I'm writing a python application that processes a lot of images. The computation speed of the application is important, thus I'm trying to minimize the execution time by writing cupy kernels.
For the sake of simplicity, assume that I have a cupy raw kernel below.
import cupy as cp
add_kernel = cp.RawKernel(r'''
extern "C" __global__
void add_one(float* dimg, float* y) {
int j = threadIdx.x;
int i = blockIdx.x;
int k = blockDim.x;
int tid = k*i+j;
y[tid] = dimg[tid] + 1;
}
''', 'add_one')
if __name__ == '__main__':
h, w = 192, 256
dimg_cp = cp.zeros(shape=(h, w), dtype=cp.float32)
y = cp.zeros(shape=(h, w), dtype=cp.float32)
add_kernel((h,), (w,), (dimg_cp, y))
print(y)
Here, 'add_kernel' simply copies an input matrix and add one to every element of the copied matrix then return it. It works great but I believe the code can be further optimized in terms of execution speed.
According to the link, when the kernel is called for the first time (i.e. not cached), there will be an overhead for compilation.
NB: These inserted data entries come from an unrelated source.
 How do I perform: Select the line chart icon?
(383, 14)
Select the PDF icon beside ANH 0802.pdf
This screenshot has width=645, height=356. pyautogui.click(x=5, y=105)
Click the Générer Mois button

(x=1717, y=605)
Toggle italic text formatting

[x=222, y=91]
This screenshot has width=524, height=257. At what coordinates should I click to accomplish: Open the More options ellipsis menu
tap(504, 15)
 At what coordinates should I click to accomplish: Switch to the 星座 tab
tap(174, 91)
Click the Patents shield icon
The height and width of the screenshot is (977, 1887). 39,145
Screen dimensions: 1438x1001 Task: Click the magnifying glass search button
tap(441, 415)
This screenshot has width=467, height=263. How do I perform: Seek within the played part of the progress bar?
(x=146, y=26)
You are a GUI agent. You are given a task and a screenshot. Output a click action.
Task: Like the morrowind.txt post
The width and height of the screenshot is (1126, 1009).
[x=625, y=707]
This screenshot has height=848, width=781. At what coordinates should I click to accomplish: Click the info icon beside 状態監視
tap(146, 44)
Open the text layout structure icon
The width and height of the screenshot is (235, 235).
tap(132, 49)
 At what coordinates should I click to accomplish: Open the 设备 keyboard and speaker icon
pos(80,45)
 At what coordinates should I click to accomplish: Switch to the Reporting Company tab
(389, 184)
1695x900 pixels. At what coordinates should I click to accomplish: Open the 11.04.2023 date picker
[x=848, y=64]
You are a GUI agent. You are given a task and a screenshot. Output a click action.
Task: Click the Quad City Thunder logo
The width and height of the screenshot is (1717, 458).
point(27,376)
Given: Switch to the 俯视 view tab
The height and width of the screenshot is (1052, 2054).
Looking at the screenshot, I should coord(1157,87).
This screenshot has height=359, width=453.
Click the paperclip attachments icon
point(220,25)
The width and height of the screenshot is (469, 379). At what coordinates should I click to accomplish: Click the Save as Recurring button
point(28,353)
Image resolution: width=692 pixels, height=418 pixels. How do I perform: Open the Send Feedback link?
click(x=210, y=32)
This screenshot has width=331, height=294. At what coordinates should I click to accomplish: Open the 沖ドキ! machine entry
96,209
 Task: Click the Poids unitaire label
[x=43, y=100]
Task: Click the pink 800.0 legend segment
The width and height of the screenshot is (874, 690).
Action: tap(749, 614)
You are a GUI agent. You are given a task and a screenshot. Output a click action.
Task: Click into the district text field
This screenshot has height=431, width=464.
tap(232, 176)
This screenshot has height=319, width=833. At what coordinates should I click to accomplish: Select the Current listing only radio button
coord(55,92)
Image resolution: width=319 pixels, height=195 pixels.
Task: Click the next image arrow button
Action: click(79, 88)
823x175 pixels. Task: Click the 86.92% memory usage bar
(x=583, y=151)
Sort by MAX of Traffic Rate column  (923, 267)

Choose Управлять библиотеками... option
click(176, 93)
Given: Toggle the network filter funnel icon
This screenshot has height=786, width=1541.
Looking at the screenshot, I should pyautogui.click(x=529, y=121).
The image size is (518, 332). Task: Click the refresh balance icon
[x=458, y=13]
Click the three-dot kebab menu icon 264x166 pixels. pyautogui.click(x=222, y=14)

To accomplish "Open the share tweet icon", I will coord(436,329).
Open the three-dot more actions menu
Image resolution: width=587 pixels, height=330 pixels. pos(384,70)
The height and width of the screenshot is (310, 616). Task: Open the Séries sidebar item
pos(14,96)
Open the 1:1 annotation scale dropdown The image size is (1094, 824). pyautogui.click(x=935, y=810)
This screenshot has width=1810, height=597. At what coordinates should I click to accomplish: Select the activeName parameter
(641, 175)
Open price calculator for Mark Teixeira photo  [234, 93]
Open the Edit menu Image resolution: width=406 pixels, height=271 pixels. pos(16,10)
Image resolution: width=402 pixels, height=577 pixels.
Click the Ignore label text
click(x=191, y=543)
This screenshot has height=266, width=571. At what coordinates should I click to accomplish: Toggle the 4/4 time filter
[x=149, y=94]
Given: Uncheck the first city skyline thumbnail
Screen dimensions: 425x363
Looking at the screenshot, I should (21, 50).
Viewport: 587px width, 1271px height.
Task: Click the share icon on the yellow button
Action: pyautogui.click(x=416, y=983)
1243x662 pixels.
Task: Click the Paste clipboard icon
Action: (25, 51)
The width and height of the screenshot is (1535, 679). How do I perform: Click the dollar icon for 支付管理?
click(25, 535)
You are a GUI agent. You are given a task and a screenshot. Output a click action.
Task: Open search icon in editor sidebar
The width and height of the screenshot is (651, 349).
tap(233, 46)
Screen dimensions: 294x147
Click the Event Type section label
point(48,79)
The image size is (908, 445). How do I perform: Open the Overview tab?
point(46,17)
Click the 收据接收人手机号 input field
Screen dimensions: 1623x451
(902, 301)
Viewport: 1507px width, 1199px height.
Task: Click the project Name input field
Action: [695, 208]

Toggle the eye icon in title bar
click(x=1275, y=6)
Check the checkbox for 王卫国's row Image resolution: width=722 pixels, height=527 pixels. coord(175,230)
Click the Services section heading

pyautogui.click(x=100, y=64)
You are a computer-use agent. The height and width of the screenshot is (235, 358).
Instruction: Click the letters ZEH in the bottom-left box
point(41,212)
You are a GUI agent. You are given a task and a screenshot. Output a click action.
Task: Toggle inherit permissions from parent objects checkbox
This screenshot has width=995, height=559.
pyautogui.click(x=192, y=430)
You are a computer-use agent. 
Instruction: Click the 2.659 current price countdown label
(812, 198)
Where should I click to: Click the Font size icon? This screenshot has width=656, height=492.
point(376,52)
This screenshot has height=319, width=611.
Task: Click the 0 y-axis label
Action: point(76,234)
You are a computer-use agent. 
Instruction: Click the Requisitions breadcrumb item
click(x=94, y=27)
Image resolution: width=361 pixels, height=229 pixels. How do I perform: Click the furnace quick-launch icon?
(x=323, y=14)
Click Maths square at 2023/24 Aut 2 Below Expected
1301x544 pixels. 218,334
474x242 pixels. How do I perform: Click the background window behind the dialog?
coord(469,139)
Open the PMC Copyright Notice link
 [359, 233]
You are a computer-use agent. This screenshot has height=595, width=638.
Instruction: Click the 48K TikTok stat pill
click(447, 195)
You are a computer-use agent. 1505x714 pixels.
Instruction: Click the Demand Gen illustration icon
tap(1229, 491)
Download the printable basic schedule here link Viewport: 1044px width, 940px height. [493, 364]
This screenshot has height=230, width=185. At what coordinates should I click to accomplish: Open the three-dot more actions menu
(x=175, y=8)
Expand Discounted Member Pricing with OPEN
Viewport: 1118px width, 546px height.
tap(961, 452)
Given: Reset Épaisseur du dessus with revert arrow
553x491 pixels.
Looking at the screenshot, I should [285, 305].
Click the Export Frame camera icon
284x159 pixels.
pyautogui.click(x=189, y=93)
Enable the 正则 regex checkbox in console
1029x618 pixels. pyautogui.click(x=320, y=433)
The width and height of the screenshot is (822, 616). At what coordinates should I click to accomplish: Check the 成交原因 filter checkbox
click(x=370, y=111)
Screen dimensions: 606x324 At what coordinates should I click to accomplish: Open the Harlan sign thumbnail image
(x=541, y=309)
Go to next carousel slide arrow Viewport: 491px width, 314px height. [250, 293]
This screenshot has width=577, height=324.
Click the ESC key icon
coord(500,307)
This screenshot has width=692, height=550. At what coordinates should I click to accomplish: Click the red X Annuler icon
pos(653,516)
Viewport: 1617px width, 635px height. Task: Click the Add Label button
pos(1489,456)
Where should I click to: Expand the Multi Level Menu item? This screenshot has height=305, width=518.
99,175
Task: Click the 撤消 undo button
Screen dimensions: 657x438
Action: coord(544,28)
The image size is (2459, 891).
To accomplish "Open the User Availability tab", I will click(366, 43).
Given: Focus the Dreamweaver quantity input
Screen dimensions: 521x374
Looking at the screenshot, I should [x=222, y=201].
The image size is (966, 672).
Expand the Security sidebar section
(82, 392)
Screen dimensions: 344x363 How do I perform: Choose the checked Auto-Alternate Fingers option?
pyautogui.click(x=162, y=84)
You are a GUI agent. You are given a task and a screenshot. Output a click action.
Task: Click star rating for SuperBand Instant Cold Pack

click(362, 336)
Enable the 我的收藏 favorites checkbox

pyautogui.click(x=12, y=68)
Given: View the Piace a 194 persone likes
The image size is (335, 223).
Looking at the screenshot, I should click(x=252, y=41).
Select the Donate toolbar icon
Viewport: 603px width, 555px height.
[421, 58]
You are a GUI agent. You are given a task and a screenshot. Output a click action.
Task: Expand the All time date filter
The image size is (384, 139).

I want to avoid this compilation time. So I want to ask if there is a way of compiling cp.RawKernel prior to calling the kernel for the first time?
Thanks in advance.
There is currently no explicit way to precompile the kernel without calling it. One easy solution is just calling it once with a small input. Note that the compiled kernel is also cached to a file, so the overhead only exists at the first execution of the script in the environment.